Points, badges and scoreboards are familiar to many people because of their use (or overuse?) in apps, games and other digital products. They are perhaps the most obvious signs of gamification in education, where the goal is to encourage participation and motivate students by adding game-like elements to learning materials. Some people object to gamification in an educational context because they see it as being limited to apparently superficial devices like reward points. There is also a fear that it could encourage extrinsic motivation (the desire to rack up points) at the expense of intrinsic motivation (the pleasure and satisfaction of learning). But are there aspects of gameplay we can bring to bear on educational materials that do have positive effects on learning?
The word ‘gamification’ was coined by Nick Pellin in 2002, but was not widely adopted until the start of the next decade. The term ‘serious games’ is sometimes used, in contrast with games played purely for entertainment. Instead, the underlying mechanics of games are put to a different use. We have mentioned motivation, but another benefit might be to aid recall, for example when the learning of new vocabulary is assisted using spaced repetition of items as part of a game-like structure.
As digital learning products and mobile learning have taken on more importance in the education sector, the concept of gamification has also grown in prominence. Duolingo, for example, have garnered more than 300 million users with their gamified language learning app, using a research-based approach that they explain on their website. As artificial intelligence becomes more sophisticated, educational games that adapt to the users’ level and push them gently towards a higher level of achievement start to seem like a real possibility. Whether educational publishers will have the resources to incorporate this kind of technology into their mainstream courses anytime soon is a different matter. However, these technologies do seem to have the potential for a disruptive effect on traditional publishing.
The use of games in education far pre-dates the advent of digital technology, of course. Primary materials in particular are already rich in games, even in their print form. These range from roleplays to board games and other cut-out materials at the back of teachers’ books. These resources may seem old-fashioned in the digital age, but it is important that they are available given the widely differing availability of technology in classrooms around the world. Often, they are also provided as printable online resources that can be photocopied and taken to class. Many teachers are themselves expert in finding ways to turn what could be a dry grammar or maths point into an opportunity for a game, competitive or otherwise. What has changed with digital learning materials, though, is the possibility of building game-like elements into the fabric of courses.
As artificial intelligence becomes more sophisticated, educational games that adapt to the users’ level and push them gently towards a higher level of achievement start to seem like a real possibility.
In a 2019 white paper on gamification, Dr Deborah Healey explored the ways in which the concept can be applied to second language learning.

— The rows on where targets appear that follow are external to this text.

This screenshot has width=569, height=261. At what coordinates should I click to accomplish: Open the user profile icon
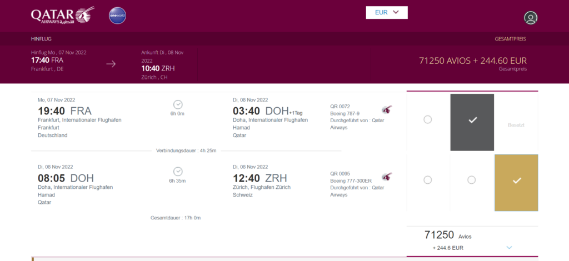click(531, 18)
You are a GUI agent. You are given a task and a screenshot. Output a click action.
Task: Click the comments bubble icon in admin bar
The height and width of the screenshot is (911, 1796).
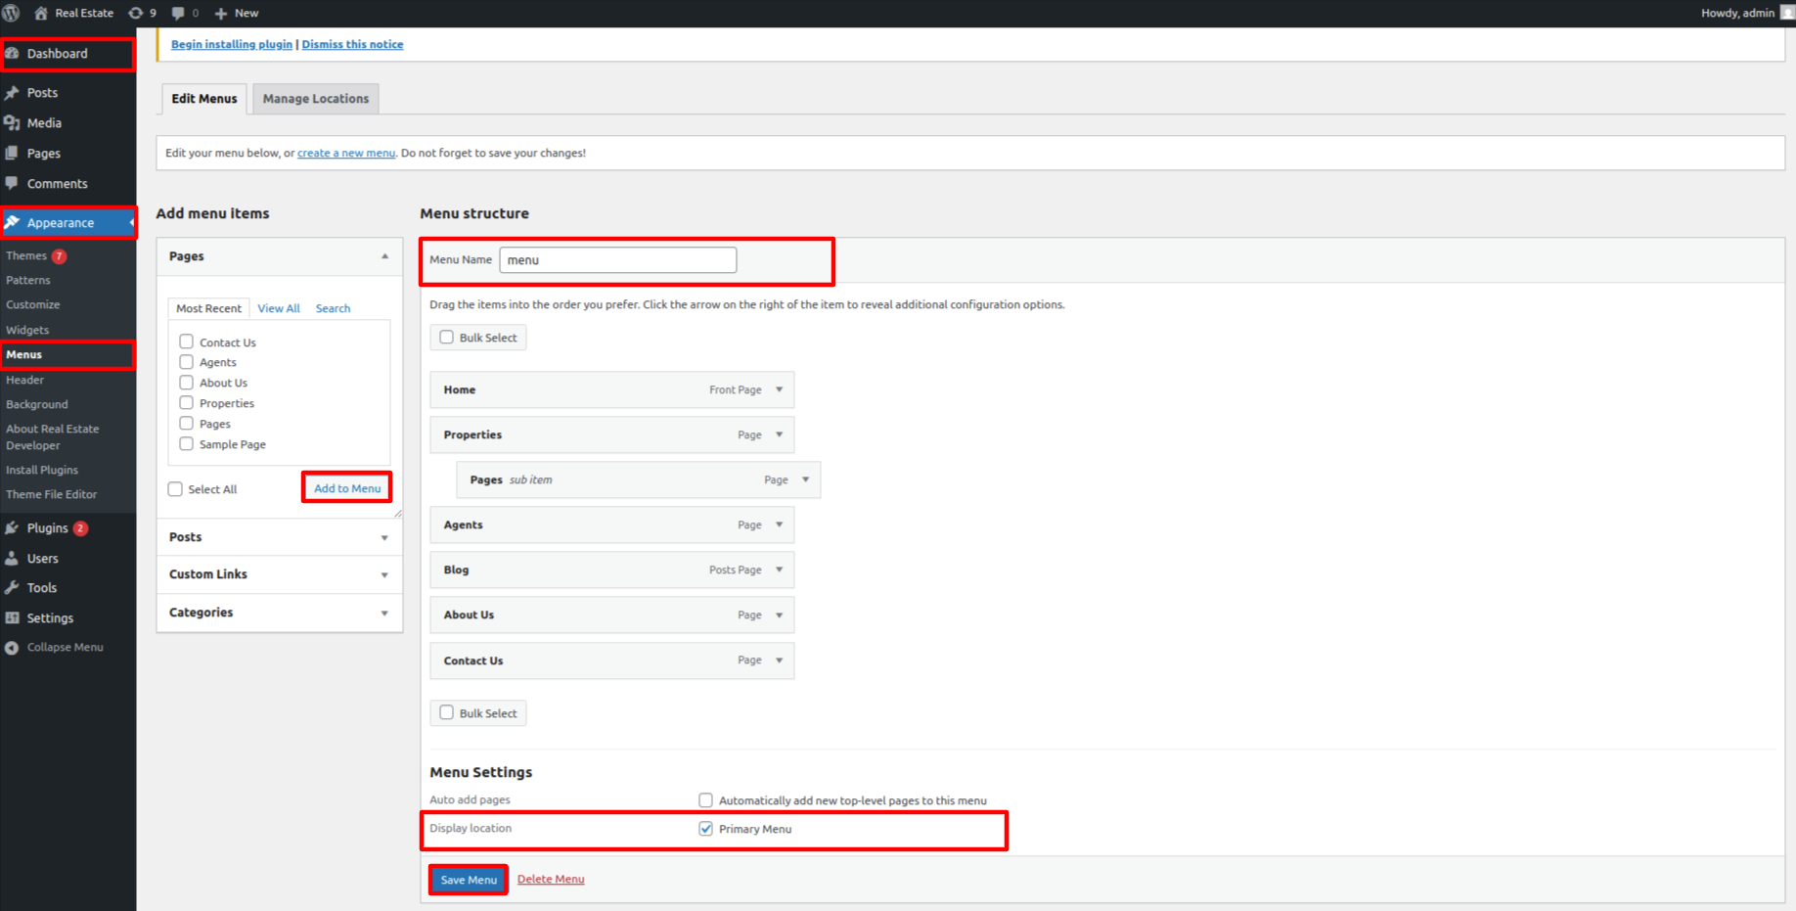[178, 13]
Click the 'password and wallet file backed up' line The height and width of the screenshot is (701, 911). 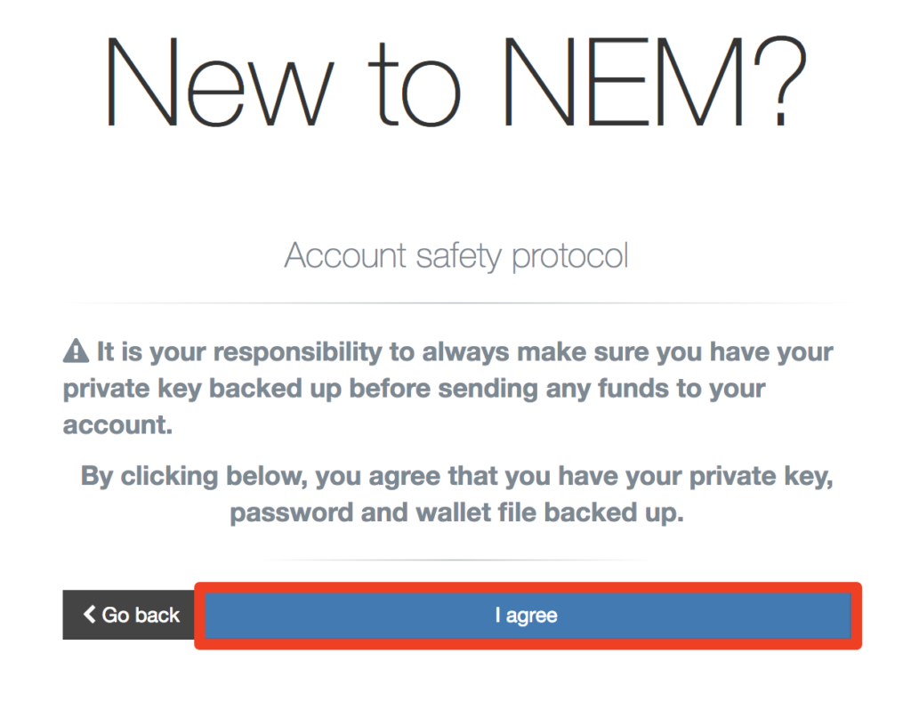(456, 513)
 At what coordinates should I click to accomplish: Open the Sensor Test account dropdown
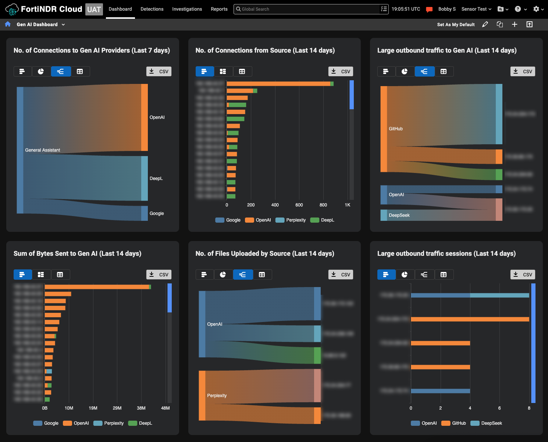coord(476,9)
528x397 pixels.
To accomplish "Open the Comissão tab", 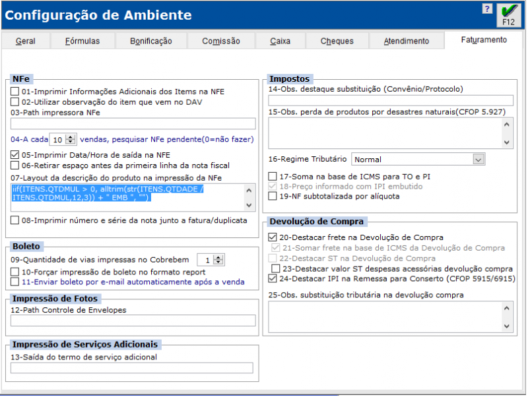I will click(x=221, y=41).
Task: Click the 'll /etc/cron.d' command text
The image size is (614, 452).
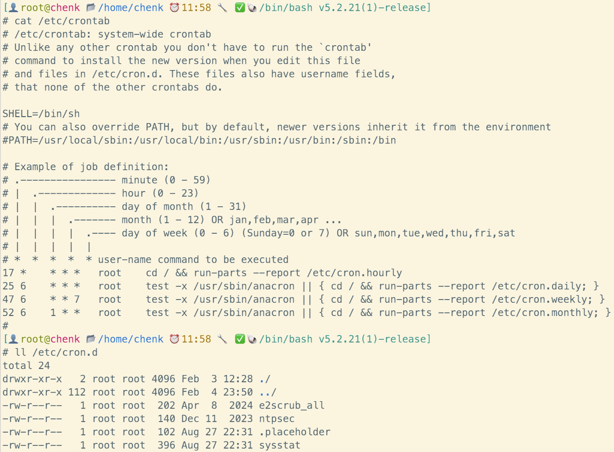Action: pyautogui.click(x=56, y=353)
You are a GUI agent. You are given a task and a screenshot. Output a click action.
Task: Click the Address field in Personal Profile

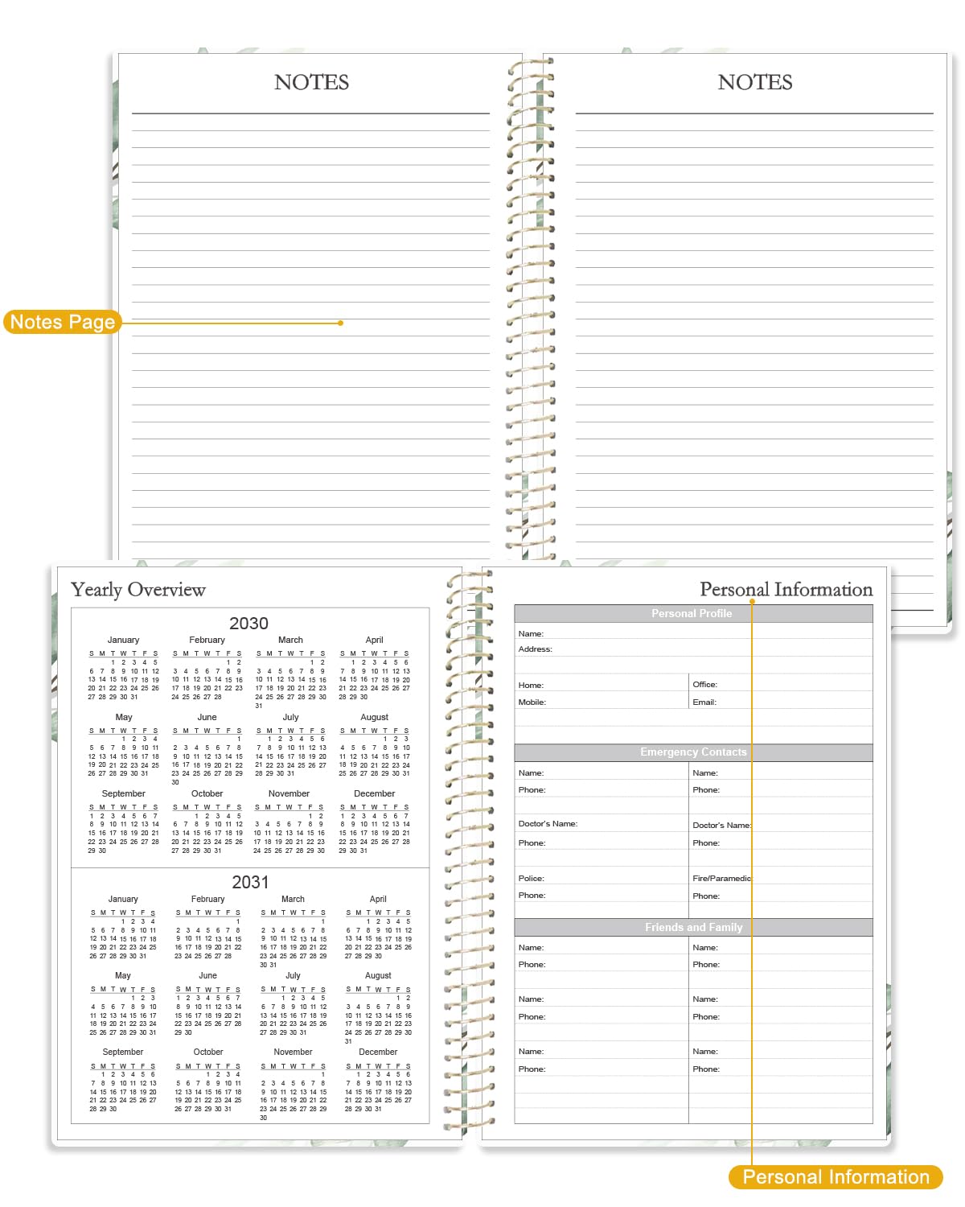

Healey defines games as having “a challenge of some sort, rules that people choose to follow, feedback and interaction, plus an emotional reaction”. She highlights competition as a “frequently used dynamic”, but points out that game elements involving collaboration can also be used to “promote a different dynamic”. Storytelling, she says, is commonly used in gamified environments to appeal to participants’ emotions. Healey’s review of research into gamification is a good place to go for a deeper look at the topic. She concludes by stressing the importance of tailoring game-like elements to students and their contexts, backed up with “insights from psychology, research, and game designers”. “The key,” she says, “is in the way that gameful design – gamification – is incorporated into a lesson or a class.” That is, gamification on its own is not sufficient – a strong pedagogical approach and teacher implementation and support are essential for successful, and enjoyable, learning.